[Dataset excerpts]
[Start of Attachment]

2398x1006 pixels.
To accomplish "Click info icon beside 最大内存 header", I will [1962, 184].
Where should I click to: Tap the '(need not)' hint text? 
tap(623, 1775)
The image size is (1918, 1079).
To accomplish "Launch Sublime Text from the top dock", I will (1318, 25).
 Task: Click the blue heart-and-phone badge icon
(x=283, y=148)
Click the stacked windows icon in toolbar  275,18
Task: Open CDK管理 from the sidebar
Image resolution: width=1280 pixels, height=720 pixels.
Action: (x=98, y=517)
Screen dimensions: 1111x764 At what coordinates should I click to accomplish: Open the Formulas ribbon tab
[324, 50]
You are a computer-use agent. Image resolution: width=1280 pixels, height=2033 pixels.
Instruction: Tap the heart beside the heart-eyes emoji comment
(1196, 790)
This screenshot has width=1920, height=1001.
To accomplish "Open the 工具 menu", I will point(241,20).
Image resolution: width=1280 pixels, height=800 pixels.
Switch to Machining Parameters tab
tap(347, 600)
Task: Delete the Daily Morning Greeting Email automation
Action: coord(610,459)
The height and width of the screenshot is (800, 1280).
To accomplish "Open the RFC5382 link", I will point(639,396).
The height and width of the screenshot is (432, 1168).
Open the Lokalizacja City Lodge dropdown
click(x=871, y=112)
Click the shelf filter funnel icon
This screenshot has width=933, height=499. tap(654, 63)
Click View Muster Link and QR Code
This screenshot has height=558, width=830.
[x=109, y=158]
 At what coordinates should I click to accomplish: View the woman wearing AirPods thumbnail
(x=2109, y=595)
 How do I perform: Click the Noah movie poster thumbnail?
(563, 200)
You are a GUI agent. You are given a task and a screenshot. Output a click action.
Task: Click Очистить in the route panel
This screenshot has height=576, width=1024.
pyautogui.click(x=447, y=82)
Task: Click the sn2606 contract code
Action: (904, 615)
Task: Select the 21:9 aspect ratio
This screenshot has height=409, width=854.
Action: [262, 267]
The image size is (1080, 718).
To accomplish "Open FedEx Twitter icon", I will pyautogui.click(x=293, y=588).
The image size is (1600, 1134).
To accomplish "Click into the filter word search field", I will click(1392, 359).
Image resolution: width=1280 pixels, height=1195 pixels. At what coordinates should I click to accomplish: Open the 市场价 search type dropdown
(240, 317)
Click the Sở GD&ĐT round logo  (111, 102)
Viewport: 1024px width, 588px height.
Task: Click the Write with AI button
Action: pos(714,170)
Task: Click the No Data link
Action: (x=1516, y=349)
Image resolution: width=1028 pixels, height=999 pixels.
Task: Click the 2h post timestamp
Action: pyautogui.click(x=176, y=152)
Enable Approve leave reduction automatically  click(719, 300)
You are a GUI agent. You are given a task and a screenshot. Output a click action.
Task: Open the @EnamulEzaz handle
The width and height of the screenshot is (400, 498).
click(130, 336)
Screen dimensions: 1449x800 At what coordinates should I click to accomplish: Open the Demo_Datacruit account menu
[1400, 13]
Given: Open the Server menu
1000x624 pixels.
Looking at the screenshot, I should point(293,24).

[End of Attachment]

What to work on:
Bring together each line above where the string "will" turns up.

Exercise answer:
To accomplish "Click info icon beside 最大内存 header", I will [1962, 184].
To accomplish "Launch Sublime Text from the top dock", I will (1318, 25).
To accomplish "Open the 工具 menu", I will point(241,20).
To accomplish "Open the RFC5382 link", I will point(639,396).
To accomplish "Open FedEx Twitter icon", I will pyautogui.click(x=293, y=588).
To accomplish "Click into the filter word search field", I will click(1392, 359).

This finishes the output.